Escuchábamos a Labordeta, en pisos de curas rojos (así conocí su primer disco, que compré de inmediato), en recitales en plazas de pueblo, o en colegios mayores (qué tarde más soberbia pasamos a principios de los ochenta en el Larraona), en teatros o cines, en locales muchas veces precarios, y nos exaltábamos sin remedio. Nos entregábamos a unas canciones que, pese a su indigencia musical –no de sus letras, por supuesto: Labordeta, hombre muy culto y sutil, fue siempre un letrista de los buenos-, nos inundaban de solidaridad y ansias de pelea. La primera vez que lo vi, cuando ya me sabía perfectamente muchas de sus canciones y podía tocarlas con el acordeón, fue en los Salesianos, una tórrida tarde de junio de 1976. En cuanto salió y, sin decir palabra, se arrancó con Aragón, su primer gran himno (Polvo, niebla, viento y sol, y donde hay agua una huerta, al norte los Pirineos, esta tierra es Aragón), la sala reventó en una intensa comunión (sí, me temo que algo religiosa) y un entusiasmo lleno de rabia.
Luego el tiempo, la observación y la reflexión hicieron su tarea.
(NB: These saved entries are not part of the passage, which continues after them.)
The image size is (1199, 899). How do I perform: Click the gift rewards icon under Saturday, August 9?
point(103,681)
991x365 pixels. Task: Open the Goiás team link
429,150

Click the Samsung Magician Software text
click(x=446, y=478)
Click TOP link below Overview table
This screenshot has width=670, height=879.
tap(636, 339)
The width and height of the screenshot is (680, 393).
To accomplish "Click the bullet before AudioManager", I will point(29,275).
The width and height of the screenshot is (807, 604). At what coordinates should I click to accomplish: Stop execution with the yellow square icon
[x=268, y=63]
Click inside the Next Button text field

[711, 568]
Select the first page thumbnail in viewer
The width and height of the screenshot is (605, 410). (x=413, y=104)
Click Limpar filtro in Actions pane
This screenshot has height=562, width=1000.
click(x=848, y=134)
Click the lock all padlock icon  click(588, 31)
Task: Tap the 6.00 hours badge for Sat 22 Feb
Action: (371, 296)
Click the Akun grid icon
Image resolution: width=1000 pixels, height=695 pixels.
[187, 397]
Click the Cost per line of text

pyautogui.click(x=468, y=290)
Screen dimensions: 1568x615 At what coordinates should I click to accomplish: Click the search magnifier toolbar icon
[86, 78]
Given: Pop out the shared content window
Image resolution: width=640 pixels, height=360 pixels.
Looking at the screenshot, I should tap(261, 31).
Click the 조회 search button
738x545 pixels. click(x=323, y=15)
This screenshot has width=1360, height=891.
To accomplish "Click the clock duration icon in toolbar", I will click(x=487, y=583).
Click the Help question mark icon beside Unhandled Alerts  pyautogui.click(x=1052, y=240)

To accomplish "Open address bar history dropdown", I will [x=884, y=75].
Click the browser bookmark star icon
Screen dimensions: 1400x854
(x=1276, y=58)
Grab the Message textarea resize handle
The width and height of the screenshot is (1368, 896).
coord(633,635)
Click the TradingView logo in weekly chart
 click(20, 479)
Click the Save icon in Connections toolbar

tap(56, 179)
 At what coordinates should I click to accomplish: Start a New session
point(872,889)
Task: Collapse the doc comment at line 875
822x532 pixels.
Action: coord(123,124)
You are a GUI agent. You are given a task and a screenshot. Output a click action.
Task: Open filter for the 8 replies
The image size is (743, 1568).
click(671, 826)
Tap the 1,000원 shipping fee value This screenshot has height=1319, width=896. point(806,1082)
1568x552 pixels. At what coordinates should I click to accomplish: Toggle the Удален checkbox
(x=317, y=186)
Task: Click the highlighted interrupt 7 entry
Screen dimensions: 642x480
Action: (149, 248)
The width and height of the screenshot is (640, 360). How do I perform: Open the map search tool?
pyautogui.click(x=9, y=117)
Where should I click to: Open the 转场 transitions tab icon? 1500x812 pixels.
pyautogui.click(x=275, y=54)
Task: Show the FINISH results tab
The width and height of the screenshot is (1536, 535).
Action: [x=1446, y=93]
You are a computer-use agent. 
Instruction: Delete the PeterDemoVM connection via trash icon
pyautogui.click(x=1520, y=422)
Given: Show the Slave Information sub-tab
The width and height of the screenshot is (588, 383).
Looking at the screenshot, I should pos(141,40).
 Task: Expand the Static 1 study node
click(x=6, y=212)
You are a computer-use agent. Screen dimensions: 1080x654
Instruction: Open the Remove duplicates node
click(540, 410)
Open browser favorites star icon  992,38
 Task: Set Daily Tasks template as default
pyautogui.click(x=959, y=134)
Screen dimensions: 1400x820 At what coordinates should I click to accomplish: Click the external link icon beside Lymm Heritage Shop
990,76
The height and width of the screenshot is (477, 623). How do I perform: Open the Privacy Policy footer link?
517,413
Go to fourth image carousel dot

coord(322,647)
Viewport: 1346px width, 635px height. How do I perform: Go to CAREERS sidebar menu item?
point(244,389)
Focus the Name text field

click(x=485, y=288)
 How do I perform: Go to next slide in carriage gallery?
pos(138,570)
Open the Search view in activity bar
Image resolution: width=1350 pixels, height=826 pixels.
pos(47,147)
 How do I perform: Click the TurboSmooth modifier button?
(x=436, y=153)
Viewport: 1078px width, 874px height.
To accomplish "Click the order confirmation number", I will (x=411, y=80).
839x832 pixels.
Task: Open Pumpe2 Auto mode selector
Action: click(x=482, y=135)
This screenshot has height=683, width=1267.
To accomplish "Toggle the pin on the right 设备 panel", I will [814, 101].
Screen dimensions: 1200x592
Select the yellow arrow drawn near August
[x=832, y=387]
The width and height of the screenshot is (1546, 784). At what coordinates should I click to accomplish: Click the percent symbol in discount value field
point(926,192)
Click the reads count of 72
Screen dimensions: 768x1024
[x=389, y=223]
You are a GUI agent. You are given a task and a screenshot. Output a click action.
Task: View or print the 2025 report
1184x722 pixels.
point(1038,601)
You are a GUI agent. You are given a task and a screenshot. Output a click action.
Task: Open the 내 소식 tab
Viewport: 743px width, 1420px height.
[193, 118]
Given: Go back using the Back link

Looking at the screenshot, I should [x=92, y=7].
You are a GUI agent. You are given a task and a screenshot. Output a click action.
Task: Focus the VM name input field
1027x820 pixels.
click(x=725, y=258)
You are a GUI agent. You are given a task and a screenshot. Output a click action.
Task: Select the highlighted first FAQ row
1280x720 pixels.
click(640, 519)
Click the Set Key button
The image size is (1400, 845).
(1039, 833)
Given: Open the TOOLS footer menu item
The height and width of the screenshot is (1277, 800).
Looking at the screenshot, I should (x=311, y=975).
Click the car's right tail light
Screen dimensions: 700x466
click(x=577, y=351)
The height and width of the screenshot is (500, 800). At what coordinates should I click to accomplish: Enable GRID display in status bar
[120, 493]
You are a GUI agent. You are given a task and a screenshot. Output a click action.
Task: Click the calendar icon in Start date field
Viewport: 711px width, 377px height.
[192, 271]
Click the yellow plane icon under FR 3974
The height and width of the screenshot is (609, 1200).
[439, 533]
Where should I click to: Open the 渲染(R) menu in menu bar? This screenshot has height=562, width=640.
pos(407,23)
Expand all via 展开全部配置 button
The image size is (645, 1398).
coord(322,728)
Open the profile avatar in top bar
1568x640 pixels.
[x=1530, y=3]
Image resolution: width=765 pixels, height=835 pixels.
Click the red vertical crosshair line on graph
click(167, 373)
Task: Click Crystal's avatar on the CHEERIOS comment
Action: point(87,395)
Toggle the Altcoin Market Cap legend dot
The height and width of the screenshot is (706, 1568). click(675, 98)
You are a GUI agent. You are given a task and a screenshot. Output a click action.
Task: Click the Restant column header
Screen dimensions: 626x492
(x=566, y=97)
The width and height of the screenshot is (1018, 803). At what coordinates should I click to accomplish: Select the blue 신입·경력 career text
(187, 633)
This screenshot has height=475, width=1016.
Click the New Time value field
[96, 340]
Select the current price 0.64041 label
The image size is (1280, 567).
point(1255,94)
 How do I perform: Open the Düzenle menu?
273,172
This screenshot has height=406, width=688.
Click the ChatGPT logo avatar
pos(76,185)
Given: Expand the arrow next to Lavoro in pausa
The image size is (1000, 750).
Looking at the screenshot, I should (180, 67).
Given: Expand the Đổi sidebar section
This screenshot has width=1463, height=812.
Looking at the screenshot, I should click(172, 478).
Y cuando el año pasado leí las Memorias de un beduino en el congreso de los diputados, mi sensación fue tristona. Ahí estaba el mismo Labordeta honrado y digno, al que era imposible no admirar y querer. Un hombre, por cierto, que cita con frecuencia y agradece la cortesía en el trato, y que ya sólo por eso podía llevarse bien con políticos muy lejanos de sus posiciones, como el entonces ministro Jaume Matas -y que por lo mismo se indignaba con Aznar, quien siempre pasaba junto a él sin ni siquiera mirarlo-. Pero al mismo tiempo era evidente, en el relato de sus ocho años como diputado en Madrid, que los modos de intervenir en política tenían poco que ver con aquellos imaginados tantos años atrás. En el libro está un político algo desubicado, incómodo ante una política institucional carente de romanticismo y que se basa en el pacto y el apaño, una política lenta, tediosa, de pequeñas reformas, reglamentista, llena de papelotes técnicos que a Labordeta le costaba estudiar, y de prioridades y olvidos que no siempre entiende. Y aparece un político algo contradictorio, de una izquierda sentimental, muy de corazón, confusa y perpleja con frecuencia. Y también está el representante de un partido regionalista-nacionalista, la Chunta Aragonesista, que más de una vez utiliza a nuestro hombre en pro de una política que no es exactamente la suya. Porque Labordeta fue diputado de la Chunta, pero su personalidad y su amplitud de miras desbordaban con mucho la de ese grupo, en el que no faltan los orates de la nación aragonesa y unos cuantos primaveras. Y por ese lado, y por ciertas alianzas que Labordeta mantuvo en esos años en mociones y votaciones, no fueron pocas las veces que pensé: ¿qué hace Labordeta ahí, con esos “amigos” que se ha echado?
Al final, todo esto es secundario. Oigo su Albada, en la versión que Labordeta interpretó con Imanol en un concierto en Zaragoza, y lloro. Los dos muertos, y el torrente de sus voces poniendo en marcha un turbión de sentimientos y recuerdos.
1 comentario:
Qué gran pérdida, Labordeta. Y su mundo, su manera de entender la política y la vida, tal vez pasada de moda, pero honesta y sin las mezquindadades de nuestros hombres y mujeres "ilustres".